Tahmid Chowdhury: "As a young CEO and trustee, imposter syndrome is very real"

In October 2017, I joined the board of a small but highly regarded charity in London: the King’s Head Theatre. It was my first of several trusteeships and I am proud to still be part of the team today.

Joining the board felt very natural at the time. My fellow trustees had a rich range of experience; we were relatively young and diverse; and we all had a shared love of the arts. It was only later that I realised how rare some of this can be.

Back in 2017, the Charity Commission and Office for Civil Responsibility commissioned a report into board diversity. It found that the average age of trustees is 55-64, and over half of trustees are retired. Research also suggests that 70% of trustees are men; and ethnic minorities are also significantly underrepresented. As a now-25-year-old son of Bangladeshi immigrants, I still find this shocking.

I have a huge amount of respect for every charity trustee. Hundreds of thousands of individuals across the country are volunteering their time and expertise to address vital societal issues. They should all be commended for their generosity, regardless of their background.

As a trustee, I understand several factors behind the figures. For example, doing the job well requires a time commitment, which older and retired individuals can often meet more easily. However, as a young BAME man, I see other reasons: lack of opportunity and confidence.

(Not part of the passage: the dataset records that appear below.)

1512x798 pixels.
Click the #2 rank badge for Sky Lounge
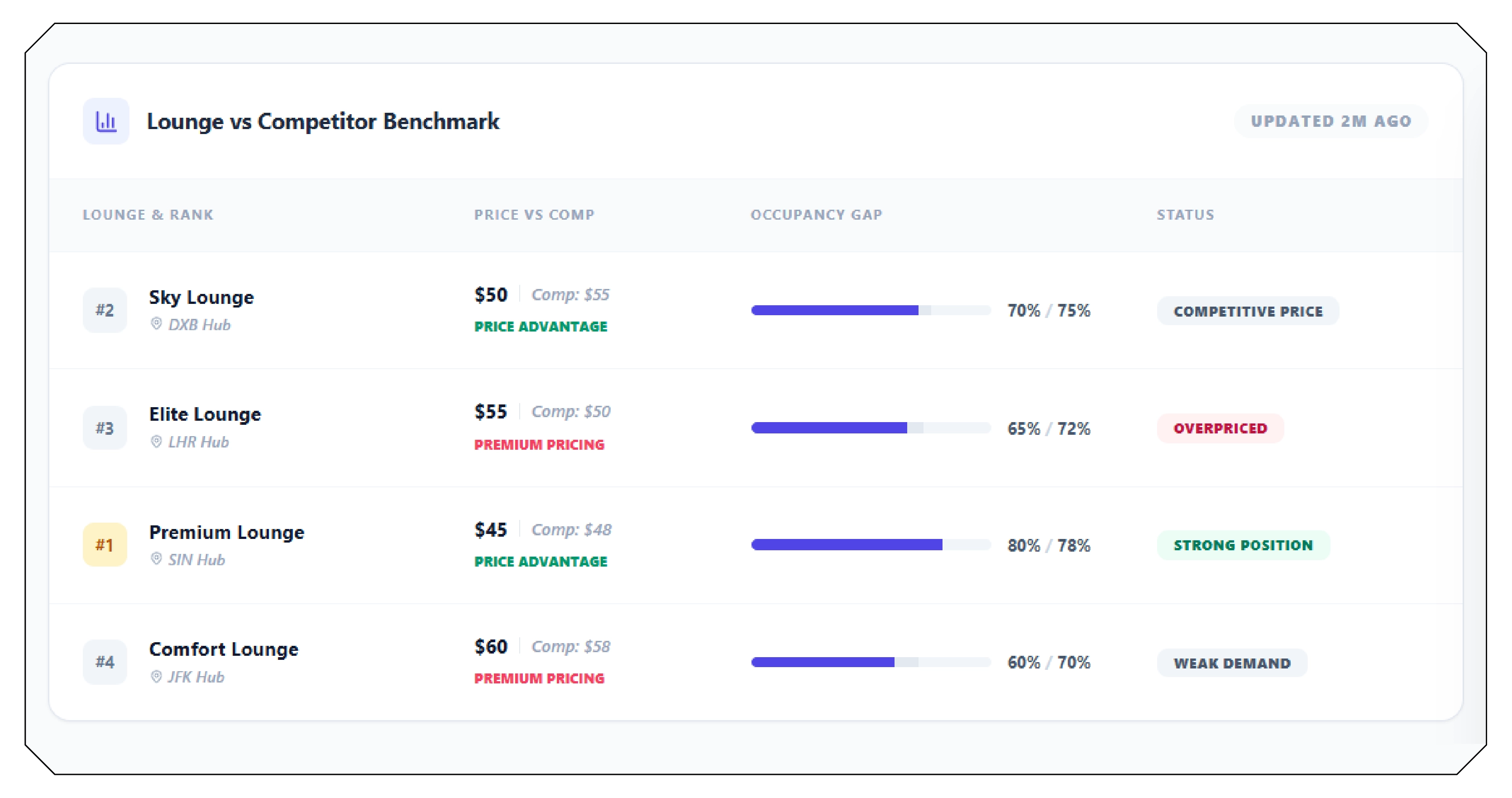(x=105, y=310)
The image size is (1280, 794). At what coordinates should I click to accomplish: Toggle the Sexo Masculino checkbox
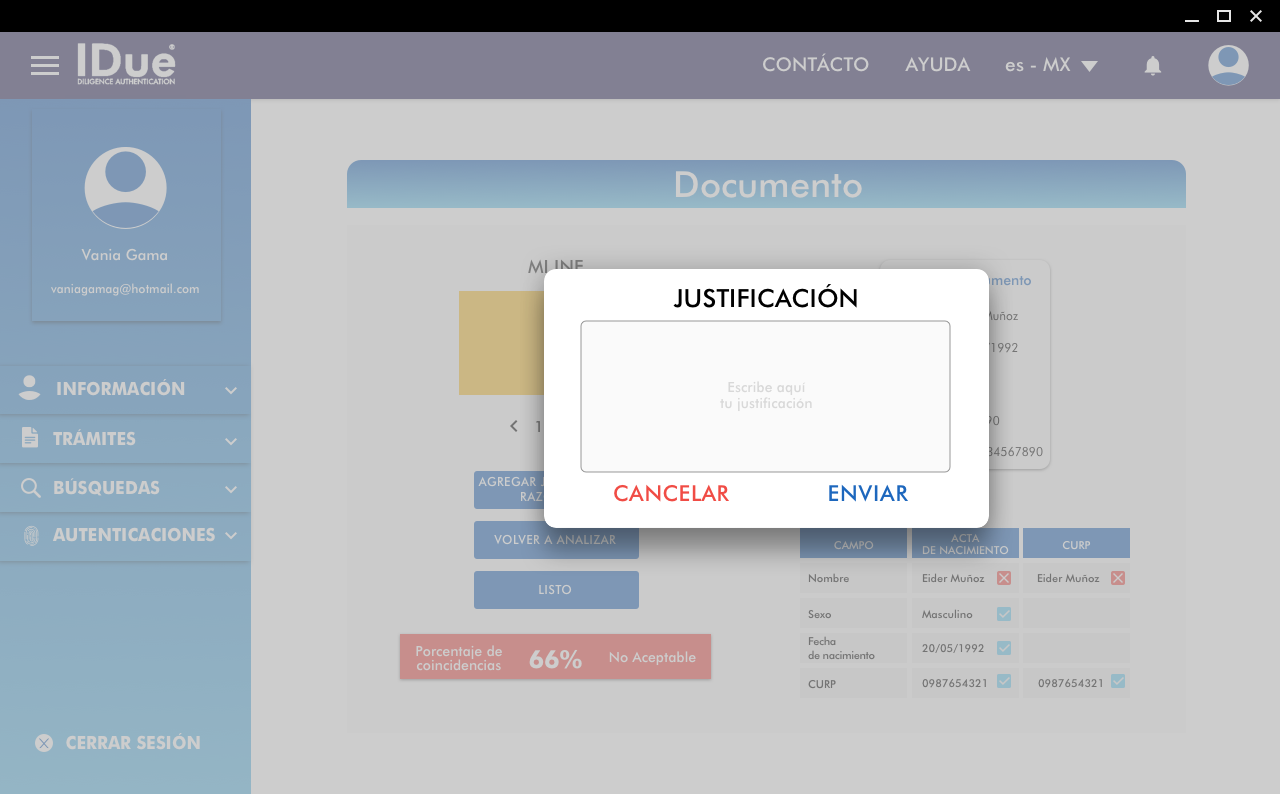[1004, 614]
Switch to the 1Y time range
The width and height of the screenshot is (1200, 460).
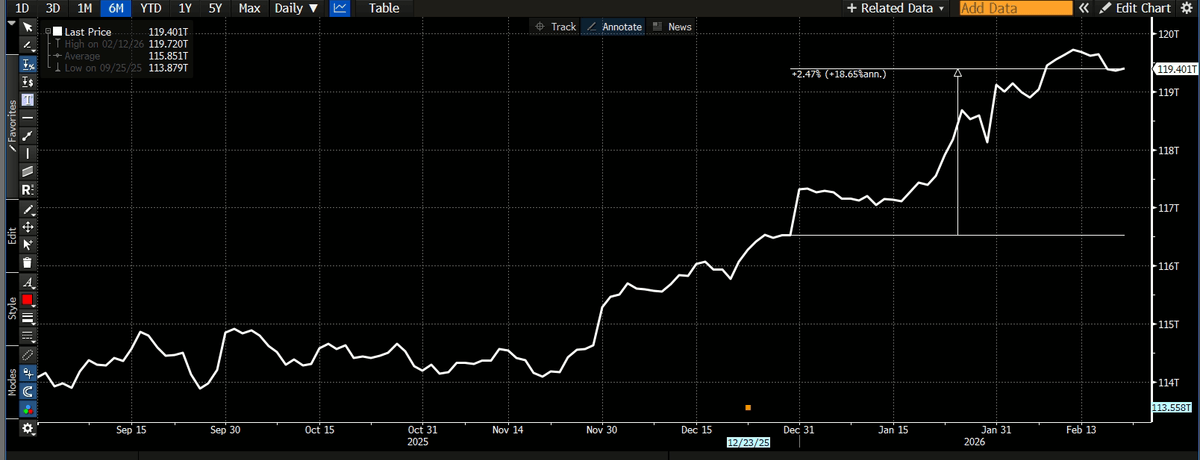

When I joined the King’s Head Theatre, over two thirds of trustees in the UK were recruited through an informal process. Younger people are far less likely to have the networks to even know such processes exist, and arguably the same can be said for ethnic minorities and those from less affluent backgrounds.

I recognise that this is a difficult issue to solve. I co-founded my own charity, Here for Good, in 2018. Whilst I am proud that half of our Board are women, half have lived experience, a quarter are LGBT+, and a quarter are under 30, I am also acutely aware of where we fall short in our diversity. A lot of these challenges stem from a desire to have people I ‘trusted’ on the Board when we founded. That has had massive benefits, but it does necessarily mean limiting the opportunity to a relatively small network.

It is for this reason that the responsibility for providing greater opportunity falls on many organisations: The Charity Commission, funders and, of course, charities themselves. There are already several initiatives underway to boost diversity, and we as a sector should not shy away from using our voices to drive change.

Unfortunately, the bigger challenge seems to be addressing the confidence issue amongst demographics that are less likely to be on charity boards. In recent years we have started to acknowledge the realities of ‘imposter syndrome’, but I would question how much has really been done about it in the third sector.

Far more qualified individuals than me have written at length about ‘imposter syndrome’ for people from BAME backgrounds. All I would observe from a charity perspective is the unintended hypocrisy of the current situation. As a sector, we quite rightly pride ourselves on the good we are doing and the difference we are making. However, that can sometimes translate into moral superiority and create a sense of exclusivity. For already-marginalised communities and demographics, this makes charity leadership positions, in many cases, inaccessible.

As a young trustee, ‘imposter syndrome’ is very real. The concept of experience and time being inextricably linked is ingrained in our society. It is for this reason that we assume that the older someone is the more they know.

Of course, this is often the case. However, for the charity sector to really thrive, we need to appreciate different types of experience that are not linked solely to time. The world has changed enormously over the past twenty years. Young people have a perspective and instinct that should be harnessed in all corners of society, and the third sector should be taking the lead.

Being young, female or BAME should never be a barrier. As a uniquely progressive sector, we have a responsibility to drive change. I firmly believe that we can create a better society as a result, both for our beneficiaries and for ourselves.

Thamid Chowdhury is the co-founder of Here For Good and a trustee of King’s Head Theatre and The Access Project. He was recently named on the Forbes Under 30 list.